Taking Stock: The Spinoff Benefits as Canada Doubles Down on Defence
Why It Matters
The program ties sovereign defence spending to domestic innovation, creating jobs and securing supply chains while positioning Canada as a global defence‑finance leader.
Key Takeaways
- •Canada meets 2% GDP defense spend, targets 3.5% by 2035.
- •New Defense Security and Resilience Bank to fund global projects.
- •Defense sector employs 81,000, aims to add 125,000 jobs.
- •R&D spending to rise 85%; industry revenue projected up 240%.
- •Domestic funding keeps tech like zinc‑ion batteries in Canada.
Summary
Canada is ramping up its defence budget, having already met the NATO‑mandated 2% of GDP target and pledging to reach 3.5% by 2035. The government’s strategy includes a new Defense Security and Resilience Bank and a Defense Investment Agency to channel capital, boost procurement, and coordinate multilateral financing.
By 2025 the sector comprises roughly 600 firms employing 81,000 Canadians and generating C$9.6 billion in GDP. The plan seeks to add 125,000 jobs, lift defence‑related R&D by 85%, and grow industry revenues by 240%, with a 2025‑26 budget of C$63 billion excluding direct military outlays.
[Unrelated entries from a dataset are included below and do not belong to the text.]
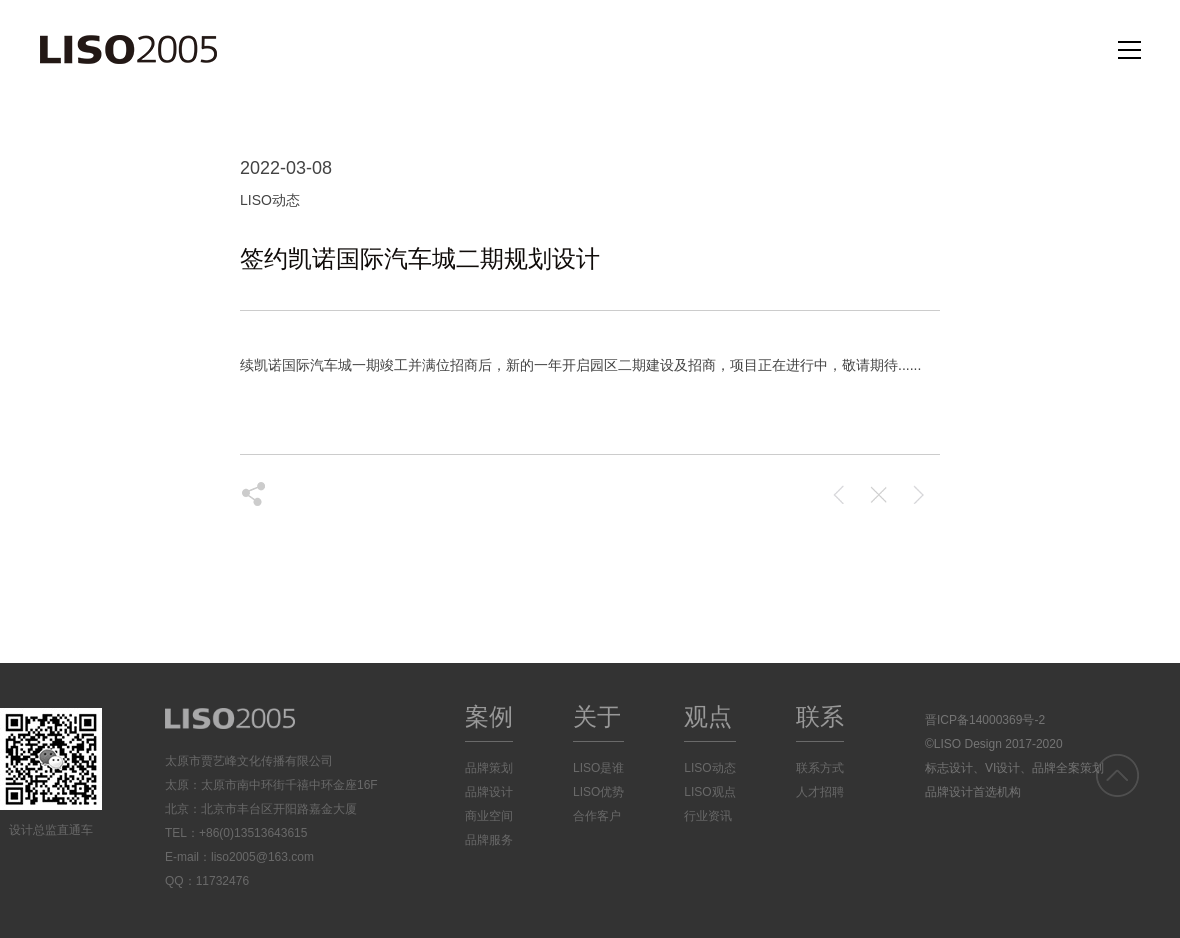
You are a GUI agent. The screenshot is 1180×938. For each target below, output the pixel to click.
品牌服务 (489, 840)
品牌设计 (489, 792)
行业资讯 (708, 816)
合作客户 (597, 816)
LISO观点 (709, 792)
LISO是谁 (598, 768)
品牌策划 (489, 768)
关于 (597, 716)
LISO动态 (709, 768)
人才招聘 (820, 792)
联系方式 (820, 768)
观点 (708, 716)
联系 (820, 716)
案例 (489, 716)
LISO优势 (598, 792)
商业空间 (489, 816)
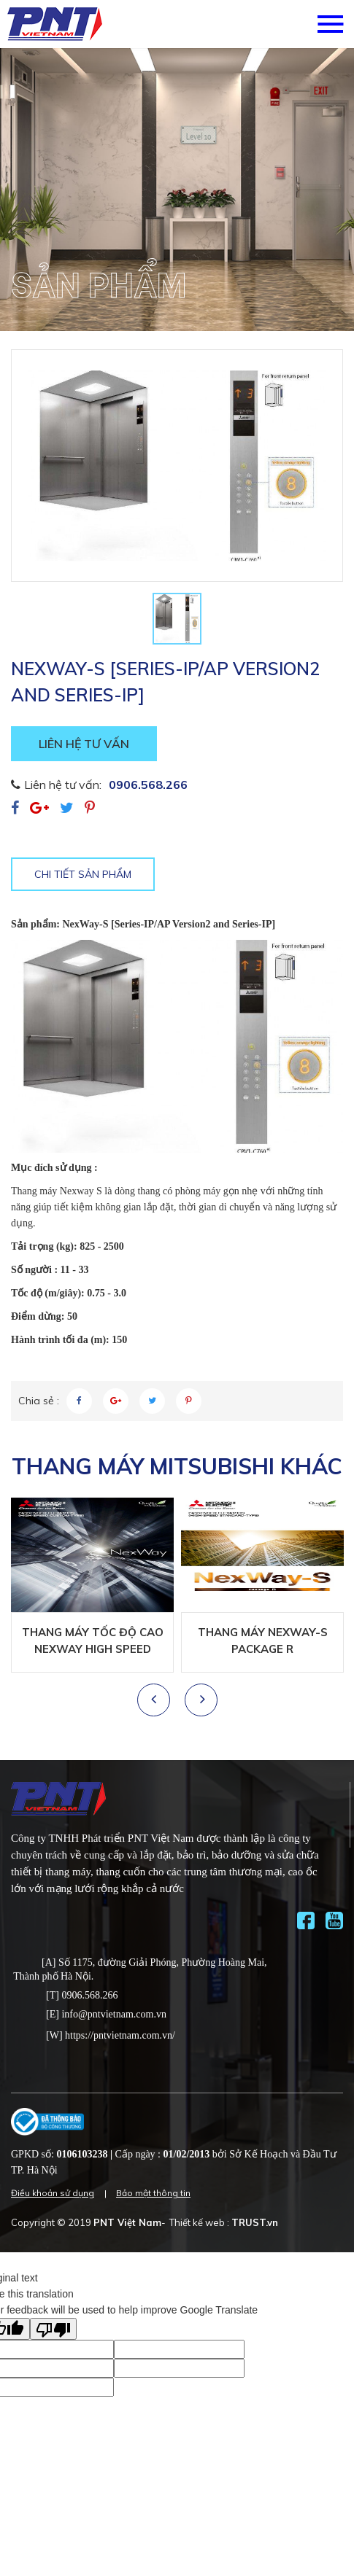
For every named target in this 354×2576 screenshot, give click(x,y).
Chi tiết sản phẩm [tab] (82, 874)
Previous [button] (156, 1700)
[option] (177, 189)
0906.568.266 (148, 784)
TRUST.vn (254, 2222)
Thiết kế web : (199, 2222)
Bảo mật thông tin (153, 2192)
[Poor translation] (53, 2329)
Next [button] (201, 1700)
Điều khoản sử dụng (52, 2192)
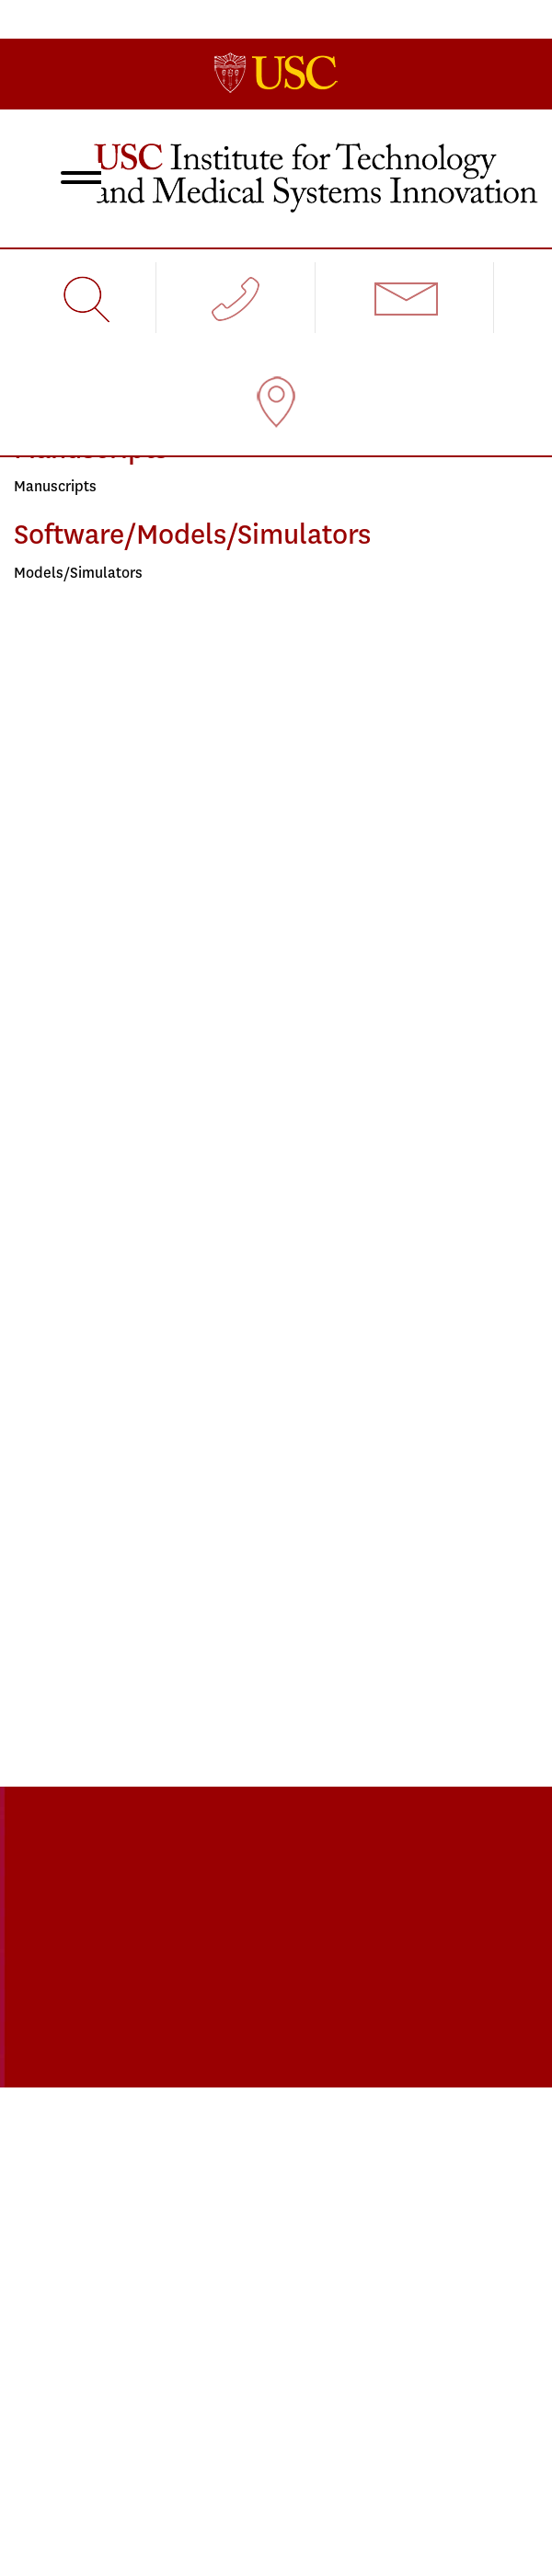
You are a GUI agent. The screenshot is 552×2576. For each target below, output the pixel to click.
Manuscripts (55, 486)
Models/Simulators (78, 572)
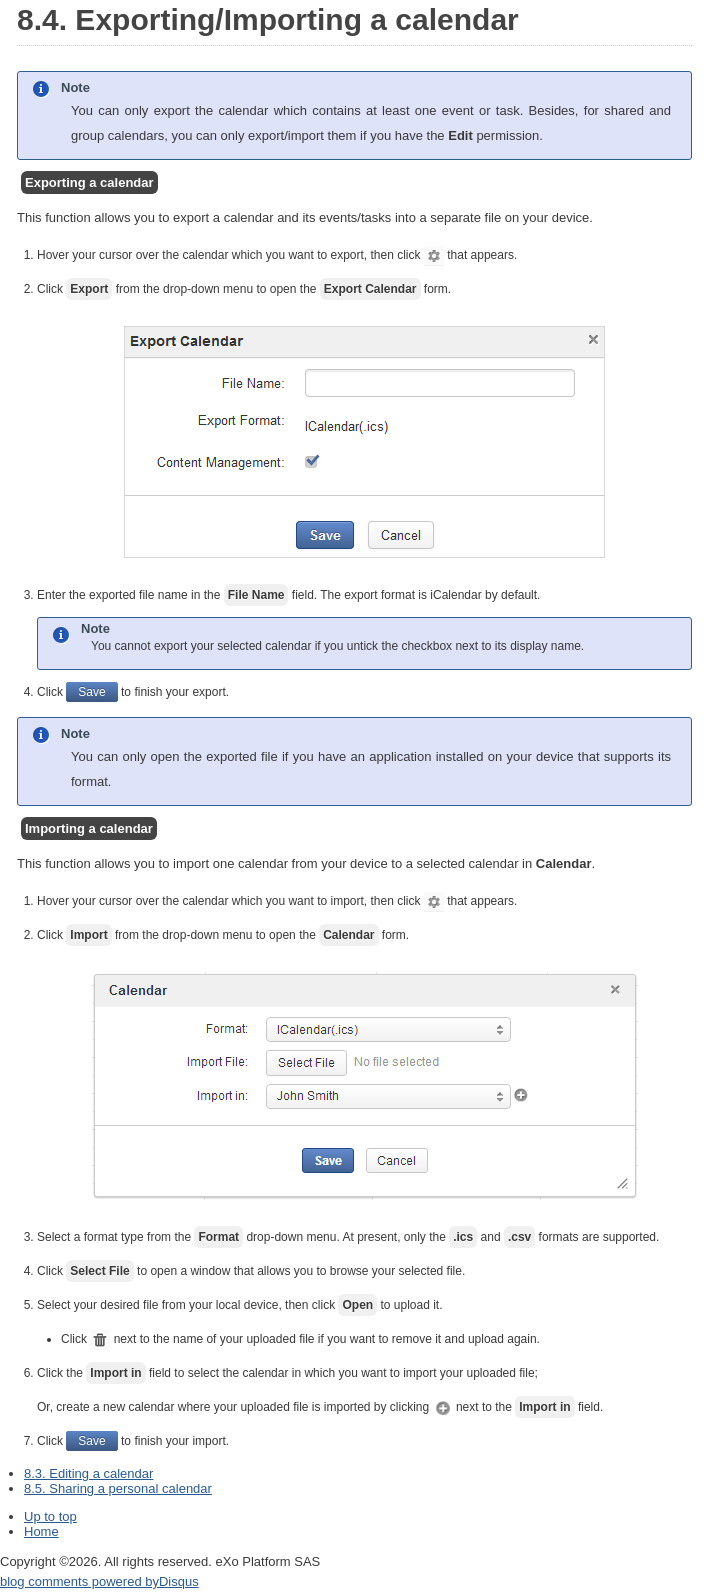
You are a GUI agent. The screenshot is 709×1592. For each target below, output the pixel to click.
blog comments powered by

Industry voices underscore the shift. Jerry Fino of Deote Canada says the bank will position Canada as a global defence‑financing hub, leveraging the country’s strong fiscal health. Salient Energy’s CEO Ken Rudella notes that federal grants have accelerated his zinc‑ion battery’s pilot‑plant scale‑up, keeping critical technology and supply chains domestic.
If executed, the initiative could transform Canada’s defence industrial base, reduce reliance on foreign suppliers, and create a new export‑oriented finance ecosystem. The ripple effect may boost regional economies, attract private capital, and reinforce Canada’s strategic autonomy on the world stage.